QUOTED TEXT —
○ ○ ○

FMVSS 205 Glazing Materials
This standard specifies requirements for glazing materials used in motor vehicle and motor vehicle equipment. The purpose of this standard is to reduce injuries resulting from impacts to glazing surfaces, to ensure a necessary degree of transparency in motor vehicle windows for driver visibility and to minimize the possibility of occupants being thrown through the vehicle windows in collisions. Requires manufacturers to use proper safety glass and mark accordingly.
FMVSS 208 Occupant Crash Protection
This standard specifies performance requirements for the protection of vehicle occupants in crashes. The purpose of this standard is to reduce the number of deaths of vehicle occupants, and the severity of injuries, by specifying vehicle crash worthiness requirements in terms of forces and accelerations measured on a variety of anthropomorphic dummies in test crashes and static airbag deployment tests. This standard also specifies equipment requirements of active and passive restraint systems.
15,000 fatalities or injuries every year from passenger ejection from vehicles during an accident.
The operative words here are “air bags.” A passenger side air bag deploys off the windshield at 200 mph. If a windshield is not properly installed or if the urethane has not cured, the deployment of the passenger side air bag can eject the windshield and the passenger can also be easily ejected.
FMVSS 212 Windshield Retention
This standard establishes windshield retention requirements for motor vehicles during crashes. The purpose of this standard is to reduce the crash injuries and fatalities by providing for retention of the vehicle windshield during a crash, in order to keep vehicle occupants within the confines of the passenger compartment.
With manual seat belts, retention must be not less than 75% of windshield perimeter. With passive restraints, or “air bags,” retention must be not less than 50% on either side of the vehicle's longitudinal centerline. With manual seat belts, the windshield must sustain 56 psi and be retained in the vehicle. With passive restraints, the windshield must sustain 340 psi.

○ ○ ○

BRIEF 1 — Return the lines of the records exactly, beginning at the line that contains "Task: Select the Text tool" and stopping after the line that contains "The width and height of the screenshot is (904, 568).".
The safety standards text and the records are separate material.

○ ○ ○

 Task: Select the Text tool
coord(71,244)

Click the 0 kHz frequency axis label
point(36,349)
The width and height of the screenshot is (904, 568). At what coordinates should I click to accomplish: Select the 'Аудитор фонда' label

○ ○ ○

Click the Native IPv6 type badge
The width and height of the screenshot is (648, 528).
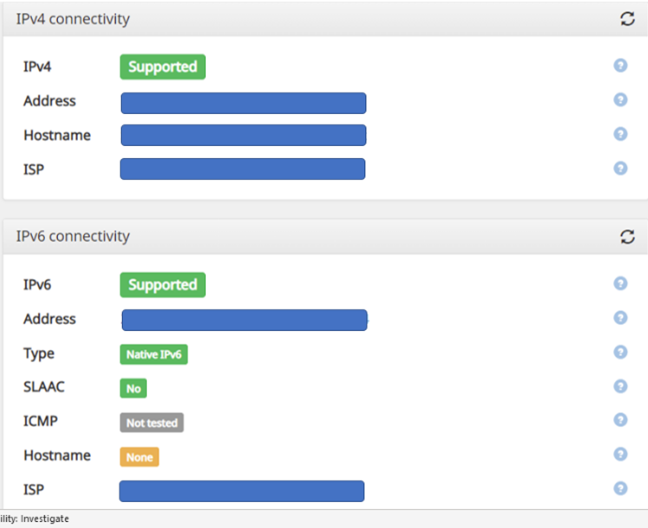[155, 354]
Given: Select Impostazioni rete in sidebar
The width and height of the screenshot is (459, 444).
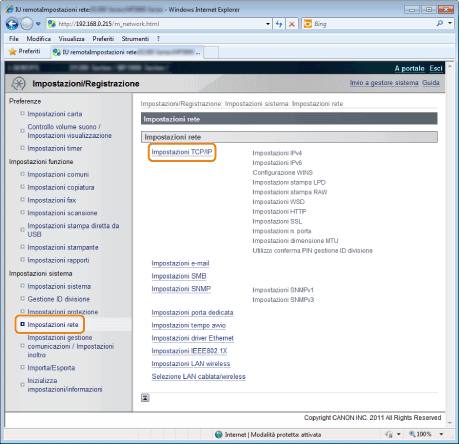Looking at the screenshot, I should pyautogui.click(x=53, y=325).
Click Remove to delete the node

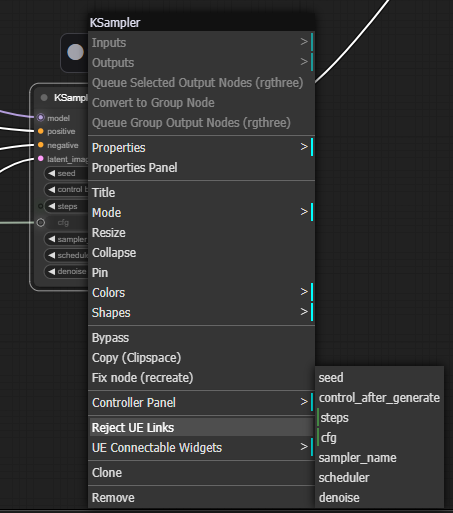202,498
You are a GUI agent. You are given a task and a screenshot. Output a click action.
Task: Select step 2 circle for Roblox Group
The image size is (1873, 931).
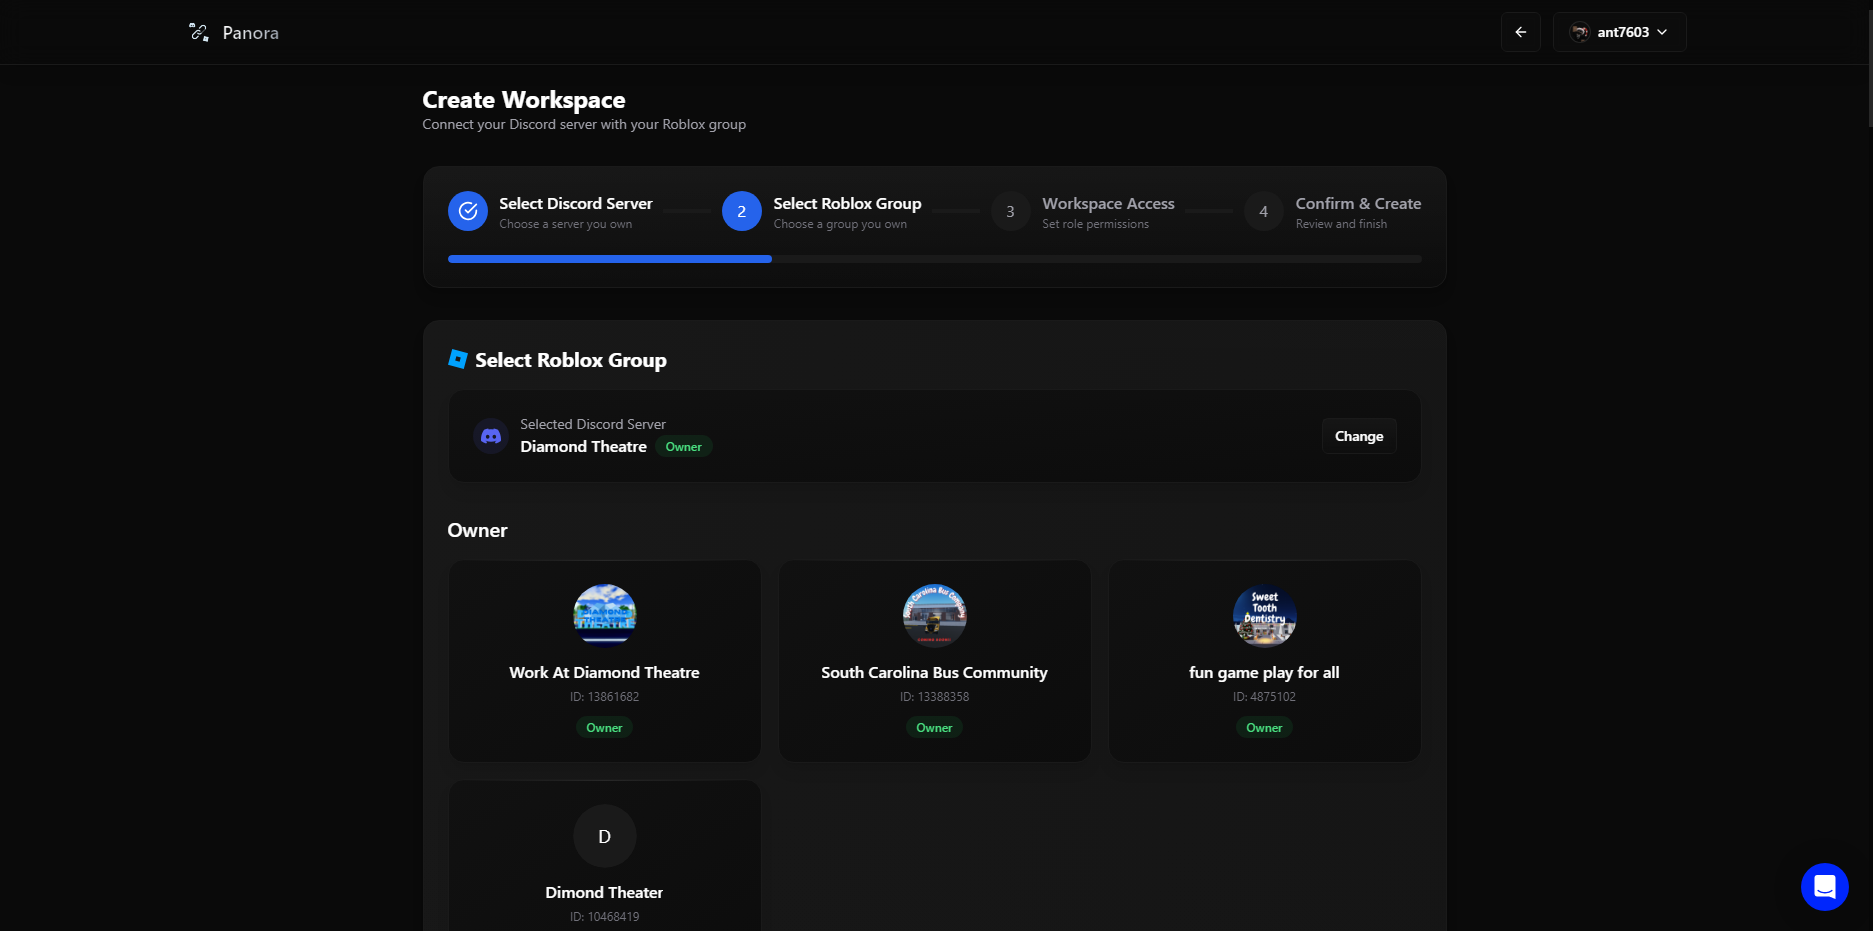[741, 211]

○ ○ ○

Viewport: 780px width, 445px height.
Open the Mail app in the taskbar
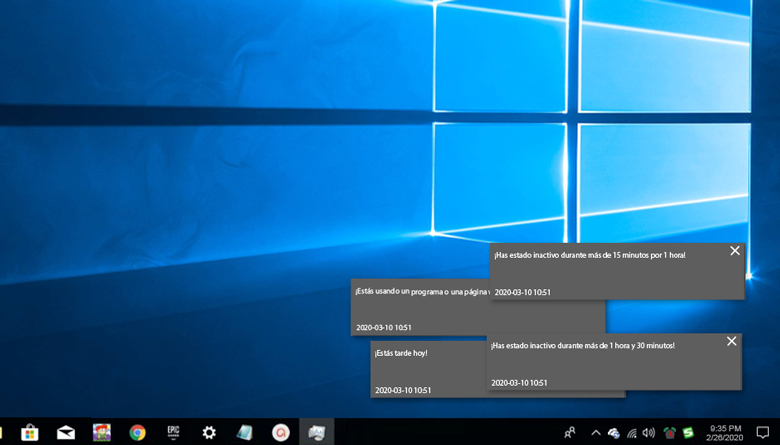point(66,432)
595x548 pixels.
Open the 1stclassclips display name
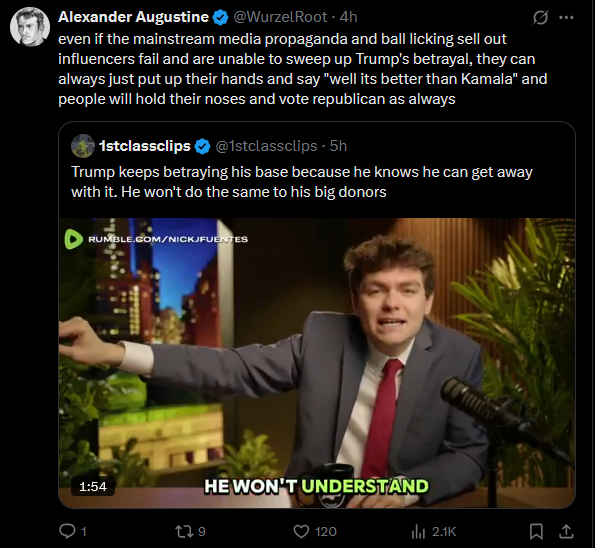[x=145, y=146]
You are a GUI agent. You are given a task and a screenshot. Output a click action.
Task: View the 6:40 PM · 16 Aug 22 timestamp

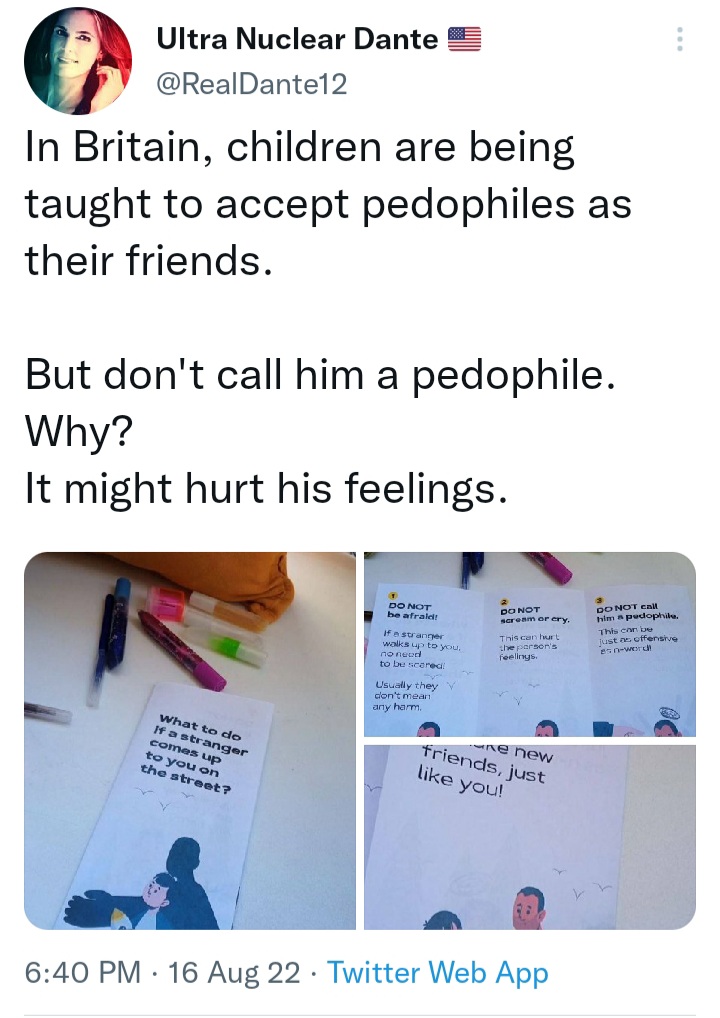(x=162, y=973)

○ ○ ○

BRIEF 2 — List every federal motor vehicle safety standard named in the text on safety standards, giving each one's number and title.

EXPECTED ANSWER 1 —
 Task: Select the Text tool
coord(71,244)

Click the 0 kHz frequency axis label
point(36,349)
The width and height of the screenshot is (904, 568). At what coordinates should I click to accomplish: Select the 'Аудитор фонда' label

EXPECTED ANSWER 2 —
FMVSS 205 Glazing Materials
FMVSS 208 Occupant Crash Protection
FMVSS 212 Windshield Retention